For the speedscope format, I think the best way would be to have an optional color field in Frame (since this data does not change per frame, and if one needed 2 frames with different colors there is always the option to duplicate that Frame).
For the type, a HTML color string seems the most obvious (e.g., #8A2BE2).
It could also be an integer to maybe save some String creation when parsing the JSON, but it seems pointless since the browser would need the color string in the end anyway (AFAIK).
cc @aardvark179
For the speedscope format, I think the best way would be to have an optional color field in Frame (since this data does not change per frame, and if one needed 2 frames with different colors there is always the option to duplicate that Frame).
This approach sounds reasonable to me. I'm reluctant to provide a mechanism defining arbitrary color scheme functions or any guessing based on function names, but manual overrides of individual frame colors seems like it shouldn't be too bad to support.
One thing that could be tricky with this is that speedscope supports light & dark mode themes, and the foreground text color is different in each of them. How would you expect dark/light mode switching to work with custom colors?

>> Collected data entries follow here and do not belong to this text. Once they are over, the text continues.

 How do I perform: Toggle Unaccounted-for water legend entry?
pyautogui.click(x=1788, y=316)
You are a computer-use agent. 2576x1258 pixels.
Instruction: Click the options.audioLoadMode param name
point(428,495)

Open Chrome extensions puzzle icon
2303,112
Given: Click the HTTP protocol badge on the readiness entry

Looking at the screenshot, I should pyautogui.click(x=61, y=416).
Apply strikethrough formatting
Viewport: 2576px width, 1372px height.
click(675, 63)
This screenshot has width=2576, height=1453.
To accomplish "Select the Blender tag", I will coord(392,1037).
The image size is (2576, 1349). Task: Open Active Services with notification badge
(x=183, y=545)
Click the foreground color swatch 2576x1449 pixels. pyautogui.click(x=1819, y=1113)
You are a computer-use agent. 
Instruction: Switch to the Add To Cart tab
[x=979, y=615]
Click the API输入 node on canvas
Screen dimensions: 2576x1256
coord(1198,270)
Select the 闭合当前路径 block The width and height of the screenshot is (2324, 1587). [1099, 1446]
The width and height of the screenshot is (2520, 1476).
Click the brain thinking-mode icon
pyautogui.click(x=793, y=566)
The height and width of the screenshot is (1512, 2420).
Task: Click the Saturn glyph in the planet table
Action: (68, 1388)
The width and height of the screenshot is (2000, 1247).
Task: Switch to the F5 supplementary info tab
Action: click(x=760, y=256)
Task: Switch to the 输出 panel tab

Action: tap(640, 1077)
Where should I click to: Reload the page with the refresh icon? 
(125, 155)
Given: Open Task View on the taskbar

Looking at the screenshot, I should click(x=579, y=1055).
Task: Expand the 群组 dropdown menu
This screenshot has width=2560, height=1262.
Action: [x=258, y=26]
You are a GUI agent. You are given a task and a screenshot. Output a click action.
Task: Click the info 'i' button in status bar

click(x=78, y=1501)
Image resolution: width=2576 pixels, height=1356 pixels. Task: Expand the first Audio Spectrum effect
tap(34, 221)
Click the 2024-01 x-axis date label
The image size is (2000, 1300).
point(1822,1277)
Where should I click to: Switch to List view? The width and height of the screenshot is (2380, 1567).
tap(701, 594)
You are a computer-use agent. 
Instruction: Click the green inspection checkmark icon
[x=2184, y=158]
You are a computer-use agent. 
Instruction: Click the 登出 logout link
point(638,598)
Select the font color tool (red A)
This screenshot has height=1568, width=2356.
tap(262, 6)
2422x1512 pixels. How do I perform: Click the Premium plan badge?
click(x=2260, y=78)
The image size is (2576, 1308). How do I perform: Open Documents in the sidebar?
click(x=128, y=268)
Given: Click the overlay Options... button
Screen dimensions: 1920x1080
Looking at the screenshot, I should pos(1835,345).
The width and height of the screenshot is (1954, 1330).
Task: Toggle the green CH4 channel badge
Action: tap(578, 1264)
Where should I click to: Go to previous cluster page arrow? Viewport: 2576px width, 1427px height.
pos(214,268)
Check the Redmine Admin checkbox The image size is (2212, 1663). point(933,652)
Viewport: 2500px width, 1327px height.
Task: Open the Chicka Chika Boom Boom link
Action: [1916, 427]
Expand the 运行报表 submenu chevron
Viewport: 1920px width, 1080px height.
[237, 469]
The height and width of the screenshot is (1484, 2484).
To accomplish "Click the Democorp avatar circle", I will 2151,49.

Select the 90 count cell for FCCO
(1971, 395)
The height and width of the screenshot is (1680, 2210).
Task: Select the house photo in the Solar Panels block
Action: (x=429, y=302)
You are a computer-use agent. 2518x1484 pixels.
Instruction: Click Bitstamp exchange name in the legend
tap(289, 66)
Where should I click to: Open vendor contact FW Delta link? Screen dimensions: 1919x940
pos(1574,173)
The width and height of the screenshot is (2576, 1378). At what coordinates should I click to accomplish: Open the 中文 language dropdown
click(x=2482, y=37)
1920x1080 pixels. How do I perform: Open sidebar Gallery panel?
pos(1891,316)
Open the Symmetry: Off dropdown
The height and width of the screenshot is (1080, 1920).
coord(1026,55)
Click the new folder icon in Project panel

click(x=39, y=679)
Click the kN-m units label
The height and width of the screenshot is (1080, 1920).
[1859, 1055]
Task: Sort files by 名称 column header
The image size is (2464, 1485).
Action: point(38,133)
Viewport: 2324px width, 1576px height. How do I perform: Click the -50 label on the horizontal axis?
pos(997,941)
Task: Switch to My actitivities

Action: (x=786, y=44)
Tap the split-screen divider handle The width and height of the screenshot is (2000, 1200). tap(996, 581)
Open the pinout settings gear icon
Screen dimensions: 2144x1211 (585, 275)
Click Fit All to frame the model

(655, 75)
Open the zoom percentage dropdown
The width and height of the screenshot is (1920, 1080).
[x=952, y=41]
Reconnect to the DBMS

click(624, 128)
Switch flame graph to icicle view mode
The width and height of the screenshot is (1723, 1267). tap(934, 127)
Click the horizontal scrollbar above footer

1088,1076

it seems pointless since the browser would need the color string in the end anyway
speedscope does most of its rendering using WebGL, so I need to convert between formats anyway. But HTML color strings are nice in that they tend to be unambiguous, so that still sounds fine to me.
Before committing to this, I'd need to refresh my memory for how some of this code works, but I'm not philosophically opposed to this being part of speedscope.
One thing that could be tricky with this is that speedscope supports light & dark mode themes, and the foreground text color is different in each of them. How would you expect dark/light mode switching to work with custom colors?
Maybe the existing logic for that could apply fine? (still light grey text in dark mode) I'm not sure if function colors are changed between light & dark mode (seems like it), but probably the same transformation could also be done with custom colors to make it look nicer / similar to the current look. So conceptually I think it should work mostly fine to change the initial input color by the custom one if provided, and still apply whatever transformations on top for light & dark mode.
Implementation-wise, from a quick look it looks like we'd use the custom color if provided and colorForBucket() as currently otherwise.
the same transformation could also be done with custom colors to make it look nicer / similar to the current look.
The way the color scheme works right now isn't that there's a function that takes you from light theme to dark theme, so unfortunately this won't work.
The current color scheme works by taking a value between 0 and 1 and spitting out a color. So there is no mapping function from arbitrary light mode color -> dark mode equivalent, because the current light & dark color schemes don't contain all colors.